That's fair and I could see that. To be fair, I'm explicitly looking at _not_ putting two people in the roomettes (and a different layout in the bedrooms) but rather going back to the Budd single-occupancy roomettes with some variation (probably having the seat slide out rather than fold out, for example, to avoid a height/length crunch). I agree that couchettes probably wouldn't sell well in the US (if we can't make berths fly, even with potentially doing something like "pairing" uppers and lowers on a single-gender or single-reservation basis, couchettes are probably hopeless) though but for legal concerns I wish an attempt could be made to try them.

The key with what I was looking at is that you'd have, give or take, 16-20 roomettes upstairs...but you'd be selling them as 16-20 singles and so you'd actually get a practical capacity of the whole sum (rather than losing about 1/4 to 1/3 to singles in a double room). Add in the downstairs, either as bedrooms or roomettes and you end up with a car with a practical capacity of 35-37 versus a Viewliner II's 22.5.

What's worth asking is how a private room variant of the car with a _de facto_ 1-1 seating arrangement would compare with a lie-flat car with a mostly 2-1 arrangement.
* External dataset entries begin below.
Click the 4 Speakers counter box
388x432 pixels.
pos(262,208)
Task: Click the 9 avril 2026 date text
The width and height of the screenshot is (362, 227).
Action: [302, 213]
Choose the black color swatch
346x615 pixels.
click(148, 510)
Some of that will be down to the mechanics of the seats, among other things, but I also wonder how much folks are prepared to pay for the presence of a door and the ability to turn off their lights (the latter complaint was probably the biggest issue with the Spirit of Queensland's service).
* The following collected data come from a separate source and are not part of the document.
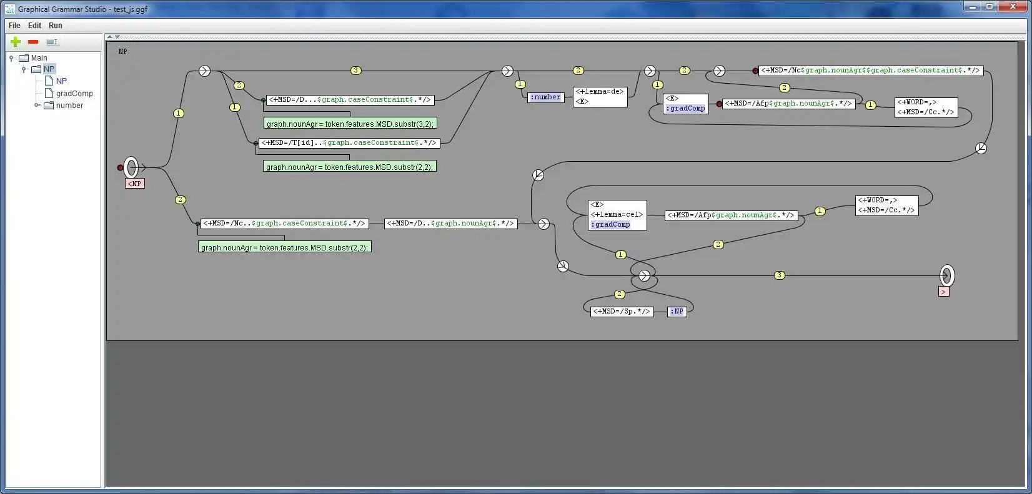The height and width of the screenshot is (494, 1032).
Task: Click the pink <NP output label
Action: coord(135,184)
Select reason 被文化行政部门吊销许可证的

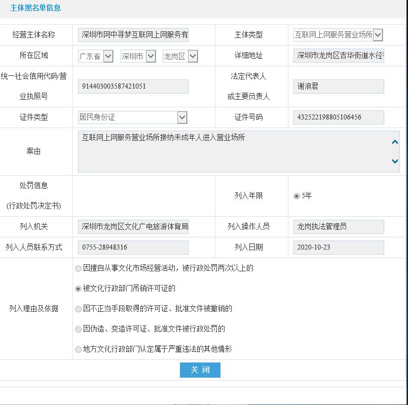[78, 289]
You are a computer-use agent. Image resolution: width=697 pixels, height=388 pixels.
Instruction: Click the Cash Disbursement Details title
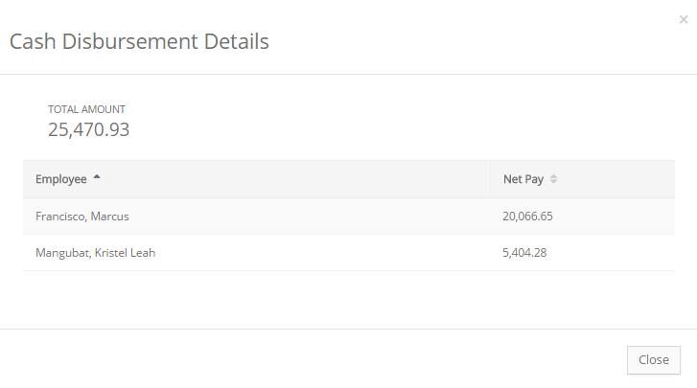[x=139, y=41]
For the record, I'd also be tempted to look at whether some more capacity could be "shaken out" of a different room arrangement (e.g. running the hallway down one side of the car and arranging roomette beds the same as bedroom beds): Keeping the dimensions close to the same you could probably get close to 20 roomettes upstairs (3'6" wide roomettes would give you 20 in 70' plus the walls; if you go with the bedroom depth, you'd actually be able to add some net storage space at one end or something similar, and you might be able to shave a few inches off the width at the same time to dispose of the "wall problem"). Seat design becomes the real question (e.g. Is a 3' by 7'6" compartment a sellable proposition if you offer a 3' wide bed? It would beat the dimensions of most lie-flats out there in both dimensions but you'd have trouble looking out the window unless you did something funky with folding the bed down [1])...and you might be able to jam upstairs capacity up a bit more.
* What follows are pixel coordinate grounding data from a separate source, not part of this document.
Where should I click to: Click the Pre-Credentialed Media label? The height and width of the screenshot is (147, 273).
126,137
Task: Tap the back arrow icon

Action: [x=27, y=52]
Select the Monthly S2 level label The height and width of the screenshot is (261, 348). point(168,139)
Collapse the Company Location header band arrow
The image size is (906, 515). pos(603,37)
Downstairs/with a bedroom, it's time for a fun-but-serious question: Would two fold-out beds from the size that form a queen bed (60"x80" would compare favorably with the 78"x90" dimensions of an existing bedroom...18"/bedroom is a _ton_ of space in context) sell better or worse than two bunks? Presuming that you kept a wash-stand but chucked the separate shower and presuming that the 78" dimension is from the window to the door, knocking 18" off a room is a _lot_ (it's the difference between 10 bedrooms and 12 bedrooms in a dedicated single-level car at the price of moving a toilet opposite the attendant's room); even bumping off 12" (allowing for a wider bed and perhaps some sort of divider at pax request) would still give you an extra room and some extra space to work with.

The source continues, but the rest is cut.